--- START ---

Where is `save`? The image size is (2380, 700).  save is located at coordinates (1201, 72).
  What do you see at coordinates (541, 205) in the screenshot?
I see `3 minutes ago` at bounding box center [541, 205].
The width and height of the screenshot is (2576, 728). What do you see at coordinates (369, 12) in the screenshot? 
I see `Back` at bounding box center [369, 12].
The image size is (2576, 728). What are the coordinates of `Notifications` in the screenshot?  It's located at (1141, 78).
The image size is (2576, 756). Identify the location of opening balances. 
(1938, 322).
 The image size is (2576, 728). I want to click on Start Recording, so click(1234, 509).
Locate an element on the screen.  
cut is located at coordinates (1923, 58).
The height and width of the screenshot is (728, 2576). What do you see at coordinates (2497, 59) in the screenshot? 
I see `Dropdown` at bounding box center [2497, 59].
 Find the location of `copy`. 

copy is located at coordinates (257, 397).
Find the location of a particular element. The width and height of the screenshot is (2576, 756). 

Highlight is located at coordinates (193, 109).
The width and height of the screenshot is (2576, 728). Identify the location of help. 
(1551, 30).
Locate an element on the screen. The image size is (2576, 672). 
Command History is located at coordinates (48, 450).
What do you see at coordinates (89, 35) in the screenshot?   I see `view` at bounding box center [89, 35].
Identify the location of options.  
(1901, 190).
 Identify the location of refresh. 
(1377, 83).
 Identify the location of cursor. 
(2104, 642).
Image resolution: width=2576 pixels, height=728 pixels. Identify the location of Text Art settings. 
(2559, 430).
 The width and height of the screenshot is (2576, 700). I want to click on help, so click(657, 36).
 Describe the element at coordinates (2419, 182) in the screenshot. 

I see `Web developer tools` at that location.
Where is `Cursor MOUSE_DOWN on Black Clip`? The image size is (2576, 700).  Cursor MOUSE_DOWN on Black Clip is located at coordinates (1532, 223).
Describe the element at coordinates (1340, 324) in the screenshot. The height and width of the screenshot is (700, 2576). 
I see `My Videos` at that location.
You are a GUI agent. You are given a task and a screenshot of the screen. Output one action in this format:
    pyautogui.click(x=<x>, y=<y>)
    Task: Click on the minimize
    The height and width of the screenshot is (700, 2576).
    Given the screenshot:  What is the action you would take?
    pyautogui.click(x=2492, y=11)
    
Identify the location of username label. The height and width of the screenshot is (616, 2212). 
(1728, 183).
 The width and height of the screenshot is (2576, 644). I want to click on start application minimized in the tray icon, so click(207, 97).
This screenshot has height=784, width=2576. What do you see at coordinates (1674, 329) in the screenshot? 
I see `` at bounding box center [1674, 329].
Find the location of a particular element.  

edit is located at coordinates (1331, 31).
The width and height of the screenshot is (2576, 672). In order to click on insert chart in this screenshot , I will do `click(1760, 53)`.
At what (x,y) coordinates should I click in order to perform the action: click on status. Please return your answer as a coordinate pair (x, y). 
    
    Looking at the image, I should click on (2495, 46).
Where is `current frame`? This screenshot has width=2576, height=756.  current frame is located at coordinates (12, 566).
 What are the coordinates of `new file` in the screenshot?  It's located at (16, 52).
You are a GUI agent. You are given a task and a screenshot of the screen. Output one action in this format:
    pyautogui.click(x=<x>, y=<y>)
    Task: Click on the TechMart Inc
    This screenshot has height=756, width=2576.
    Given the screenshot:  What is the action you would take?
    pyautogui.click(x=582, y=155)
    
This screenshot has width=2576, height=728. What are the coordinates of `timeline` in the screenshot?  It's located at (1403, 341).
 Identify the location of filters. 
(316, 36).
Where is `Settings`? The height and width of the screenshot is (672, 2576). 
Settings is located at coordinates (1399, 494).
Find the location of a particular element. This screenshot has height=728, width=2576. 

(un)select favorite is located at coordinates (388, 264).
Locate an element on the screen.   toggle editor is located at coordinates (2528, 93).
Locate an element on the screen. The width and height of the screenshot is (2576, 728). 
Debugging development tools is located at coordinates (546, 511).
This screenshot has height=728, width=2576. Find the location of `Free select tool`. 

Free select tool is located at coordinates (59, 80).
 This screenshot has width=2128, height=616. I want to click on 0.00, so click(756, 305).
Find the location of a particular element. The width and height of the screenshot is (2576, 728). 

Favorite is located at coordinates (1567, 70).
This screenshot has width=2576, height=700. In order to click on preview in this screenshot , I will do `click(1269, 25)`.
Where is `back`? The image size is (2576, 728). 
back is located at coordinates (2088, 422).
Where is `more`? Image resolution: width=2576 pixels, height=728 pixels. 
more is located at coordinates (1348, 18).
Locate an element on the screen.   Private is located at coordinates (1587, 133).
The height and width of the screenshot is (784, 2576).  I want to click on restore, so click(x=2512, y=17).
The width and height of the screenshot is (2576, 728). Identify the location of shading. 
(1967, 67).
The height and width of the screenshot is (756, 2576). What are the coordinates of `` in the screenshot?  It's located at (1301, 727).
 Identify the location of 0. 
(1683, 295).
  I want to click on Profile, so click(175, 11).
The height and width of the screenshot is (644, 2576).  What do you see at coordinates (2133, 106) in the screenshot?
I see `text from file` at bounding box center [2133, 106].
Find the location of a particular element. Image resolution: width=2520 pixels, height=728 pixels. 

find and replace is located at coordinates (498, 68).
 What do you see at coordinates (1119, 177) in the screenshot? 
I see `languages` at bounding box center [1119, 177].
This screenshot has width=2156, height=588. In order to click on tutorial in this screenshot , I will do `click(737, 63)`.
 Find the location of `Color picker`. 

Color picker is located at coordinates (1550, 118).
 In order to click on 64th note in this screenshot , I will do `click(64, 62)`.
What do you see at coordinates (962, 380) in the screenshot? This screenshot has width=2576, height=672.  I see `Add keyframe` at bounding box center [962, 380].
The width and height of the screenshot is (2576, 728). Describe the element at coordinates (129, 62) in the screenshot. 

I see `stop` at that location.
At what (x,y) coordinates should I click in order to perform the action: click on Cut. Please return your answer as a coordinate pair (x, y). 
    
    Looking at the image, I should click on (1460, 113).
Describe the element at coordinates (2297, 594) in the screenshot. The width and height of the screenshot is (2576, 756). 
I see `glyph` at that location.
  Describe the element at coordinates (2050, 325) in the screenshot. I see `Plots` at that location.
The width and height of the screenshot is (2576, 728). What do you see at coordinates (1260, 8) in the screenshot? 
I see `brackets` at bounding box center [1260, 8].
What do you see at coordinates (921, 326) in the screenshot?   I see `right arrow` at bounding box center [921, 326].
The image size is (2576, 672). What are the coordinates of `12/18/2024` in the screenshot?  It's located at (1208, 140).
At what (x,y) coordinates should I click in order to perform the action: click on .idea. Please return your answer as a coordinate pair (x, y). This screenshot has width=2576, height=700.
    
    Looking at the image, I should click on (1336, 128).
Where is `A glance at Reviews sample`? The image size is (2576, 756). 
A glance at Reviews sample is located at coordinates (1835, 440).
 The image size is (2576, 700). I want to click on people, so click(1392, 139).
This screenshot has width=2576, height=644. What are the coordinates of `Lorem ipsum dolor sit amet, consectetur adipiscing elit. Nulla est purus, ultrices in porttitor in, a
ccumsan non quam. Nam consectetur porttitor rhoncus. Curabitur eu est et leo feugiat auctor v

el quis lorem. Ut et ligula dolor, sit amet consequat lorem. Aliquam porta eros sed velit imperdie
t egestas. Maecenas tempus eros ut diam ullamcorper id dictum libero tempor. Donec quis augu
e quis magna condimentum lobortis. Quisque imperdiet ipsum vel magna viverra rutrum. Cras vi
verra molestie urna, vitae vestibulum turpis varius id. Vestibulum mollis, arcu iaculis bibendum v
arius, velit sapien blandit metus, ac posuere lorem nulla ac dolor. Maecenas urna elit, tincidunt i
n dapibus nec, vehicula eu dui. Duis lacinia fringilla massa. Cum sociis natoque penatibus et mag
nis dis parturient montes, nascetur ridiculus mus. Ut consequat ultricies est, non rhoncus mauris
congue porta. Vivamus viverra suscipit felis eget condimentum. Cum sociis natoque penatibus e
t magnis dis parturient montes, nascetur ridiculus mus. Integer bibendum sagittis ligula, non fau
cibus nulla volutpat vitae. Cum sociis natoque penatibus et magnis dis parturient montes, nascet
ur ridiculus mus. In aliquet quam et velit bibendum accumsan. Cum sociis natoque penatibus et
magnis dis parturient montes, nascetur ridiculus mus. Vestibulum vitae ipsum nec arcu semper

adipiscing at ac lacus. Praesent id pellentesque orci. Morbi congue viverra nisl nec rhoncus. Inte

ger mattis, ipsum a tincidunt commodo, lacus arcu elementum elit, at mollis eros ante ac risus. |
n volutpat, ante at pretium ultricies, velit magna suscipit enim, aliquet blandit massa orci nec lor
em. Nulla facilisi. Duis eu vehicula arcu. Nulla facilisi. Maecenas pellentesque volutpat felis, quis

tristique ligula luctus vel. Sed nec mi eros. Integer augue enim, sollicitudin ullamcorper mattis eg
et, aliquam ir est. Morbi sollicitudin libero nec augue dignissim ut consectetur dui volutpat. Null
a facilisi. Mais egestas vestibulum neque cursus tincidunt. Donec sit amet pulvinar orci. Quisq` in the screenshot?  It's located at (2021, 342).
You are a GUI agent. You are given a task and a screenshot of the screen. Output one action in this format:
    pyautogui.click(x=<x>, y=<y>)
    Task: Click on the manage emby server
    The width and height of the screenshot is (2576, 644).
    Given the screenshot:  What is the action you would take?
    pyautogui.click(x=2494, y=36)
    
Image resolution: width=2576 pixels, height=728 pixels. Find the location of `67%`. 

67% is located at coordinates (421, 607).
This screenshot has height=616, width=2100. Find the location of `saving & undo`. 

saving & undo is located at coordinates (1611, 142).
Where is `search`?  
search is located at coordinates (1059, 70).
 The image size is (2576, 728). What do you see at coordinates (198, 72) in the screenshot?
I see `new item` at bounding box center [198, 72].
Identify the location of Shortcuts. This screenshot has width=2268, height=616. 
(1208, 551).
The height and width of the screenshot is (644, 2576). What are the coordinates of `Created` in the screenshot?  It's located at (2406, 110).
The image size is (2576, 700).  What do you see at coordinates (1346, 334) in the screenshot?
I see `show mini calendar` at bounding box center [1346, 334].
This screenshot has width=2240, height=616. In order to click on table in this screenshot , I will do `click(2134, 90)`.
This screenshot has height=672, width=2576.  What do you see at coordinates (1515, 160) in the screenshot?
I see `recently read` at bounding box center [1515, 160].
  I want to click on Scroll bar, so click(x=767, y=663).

--- END ---

DIRECTIONS: Copy out the lines of data above word for word, starting at the line containing "Find the location of a particular element. Image" and ending at the line containing "This screenshot has width=2156, height=588.".

SOLUTION TO THIS PROBLEM:
Find the location of a particular element. Image resolution: width=2520 pixels, height=728 pixels. 

find and replace is located at coordinates (498, 68).
 What do you see at coordinates (1119, 177) in the screenshot? 
I see `languages` at bounding box center [1119, 177].
This screenshot has width=2156, height=588. In order to click on tutorial in this screenshot , I will do `click(737, 63)`.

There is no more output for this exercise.